Low-Shear Polymer Viscosity
At low shear values we can readily estimate the viscosity of a polymer solution.
We need to know what sorts of things happen when we change the concentration of a polymer in our coating/printing solution. The approach here is comparatively user friendly. A more sophisticated version is in Polymer Viscosity app in Practical Solubility.
The complicated behaviour is simplified in the app. You have the viscosity of the base solvent. You then set a concentration, CE at which the polymer chains become fully entangled - at this point the viscosity increases rapidly. You select a concentration range of interest. Finally, you need to provide Rg, the radius of gyration of your polymer which you can estimate from a number, N, of pseudo bonds and a pseudo bond length (Kuhn length), b.

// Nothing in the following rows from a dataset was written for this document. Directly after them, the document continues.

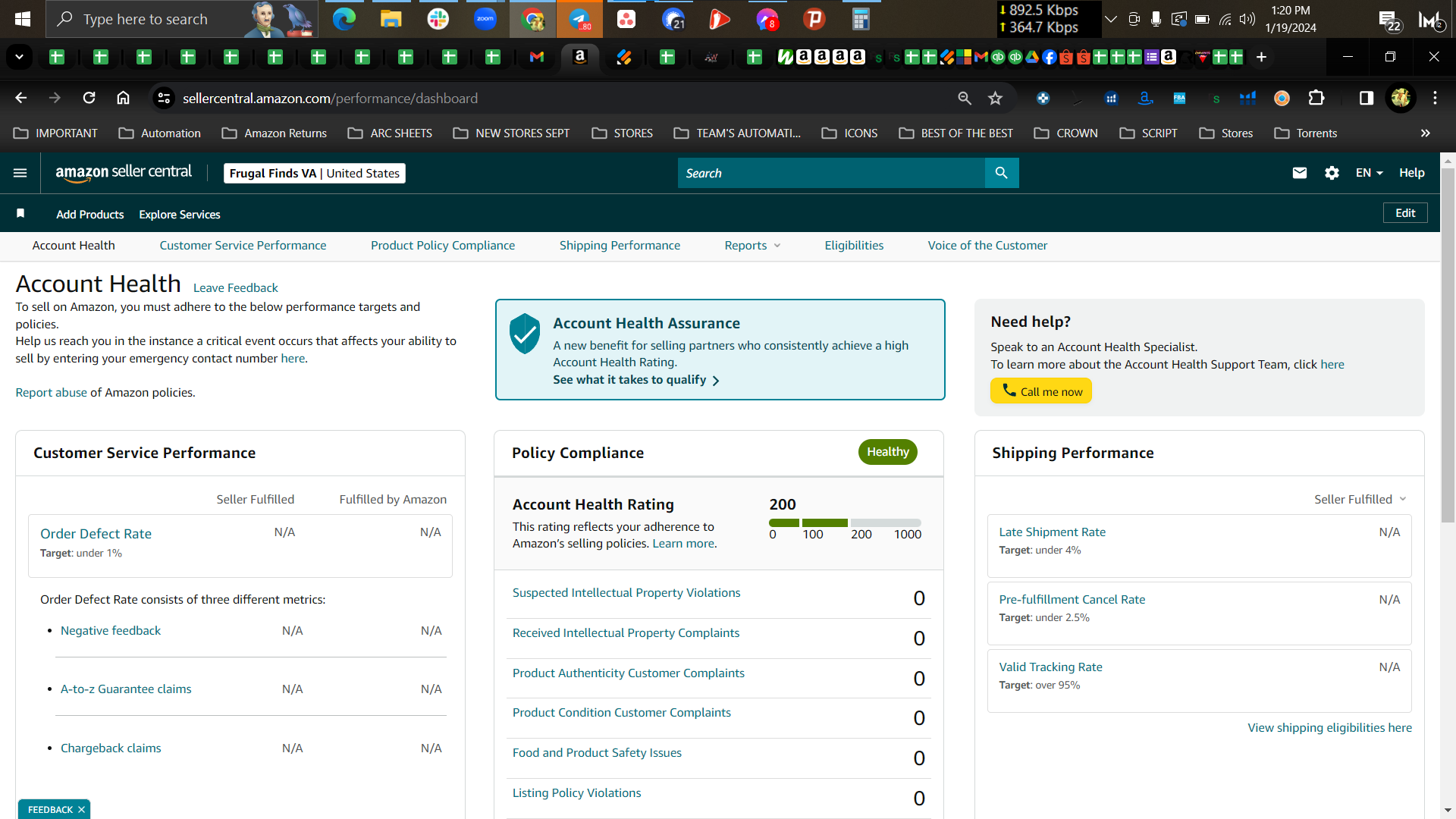Click the Account Health Rating progress bar
Image resolution: width=1456 pixels, height=819 pixels.
(845, 522)
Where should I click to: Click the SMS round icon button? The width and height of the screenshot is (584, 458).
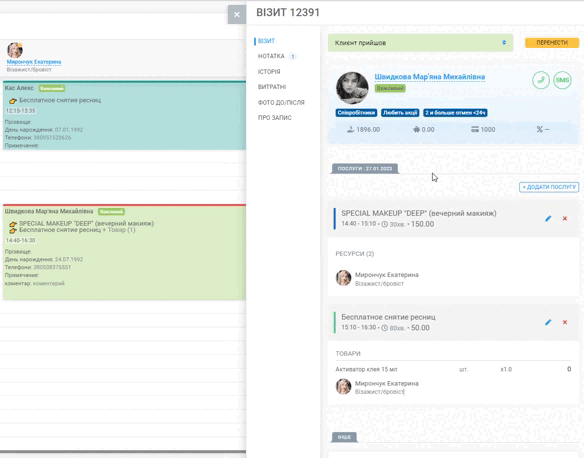click(x=562, y=80)
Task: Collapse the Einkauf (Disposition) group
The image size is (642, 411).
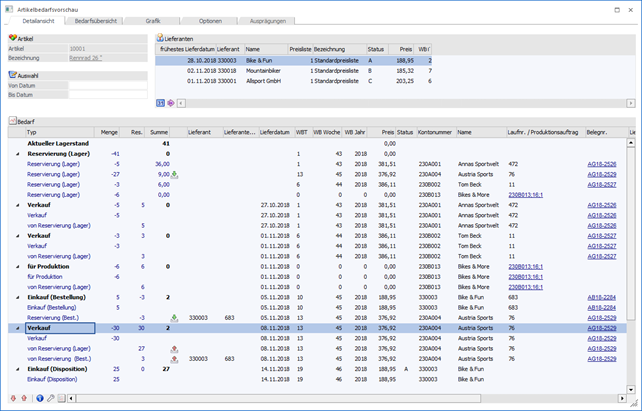Action: 18,368
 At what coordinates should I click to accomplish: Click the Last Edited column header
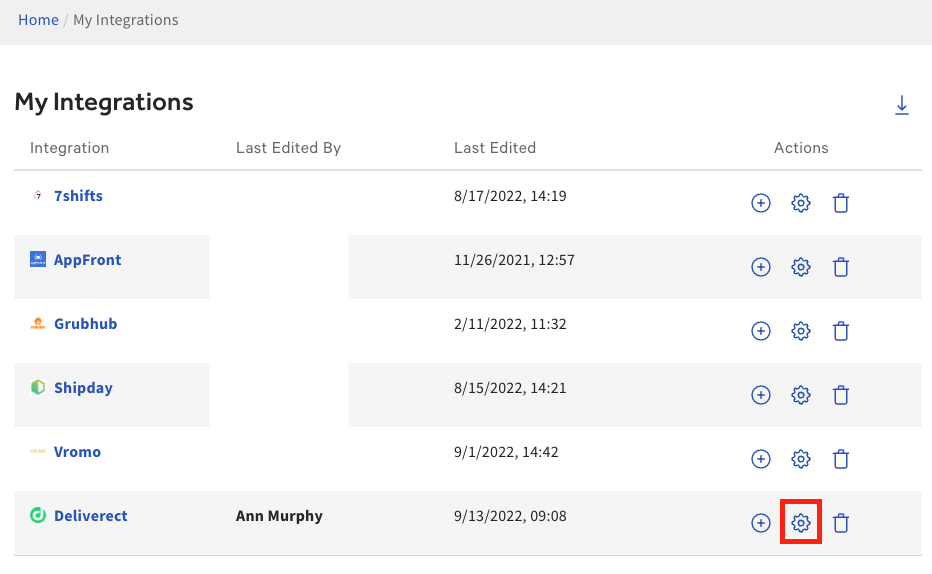click(x=495, y=148)
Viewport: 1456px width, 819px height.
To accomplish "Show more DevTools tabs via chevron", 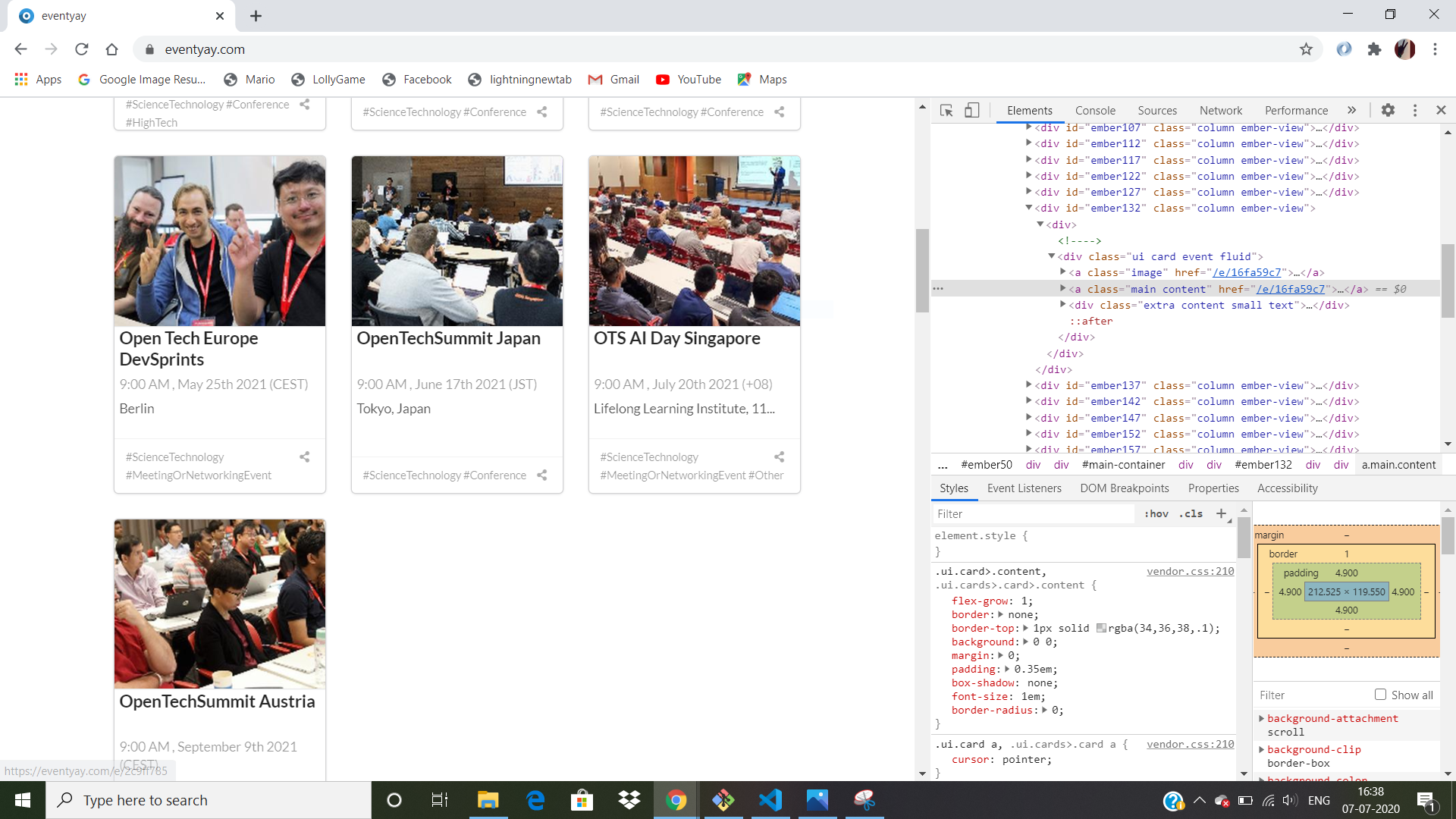I will pos(1351,111).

The viscosity increase depends on a pseudo viscosity which in turn depends on Rg³, then there is a Rousean-like 1.3 power dependency on concentration, C, along with a cubic dependency on C/CE. With fudge factors A and B we have the inelegant formula:
η = η0A(B.C.Rg³)1.3(C/CE)³
The point of the app is to get a feel for what happens as you change your polymer, its concentration and the solvent used (good solvents give larger Rg values than bad ones).
If your polymer concentration is relatively small and you "only" increase the viscosity to a few 10's of cP this might seem harmless. But if you also have a dispersion then the effect of this "harmless" increase might be disasterous, as discussed below the Dispersion Viscosity app.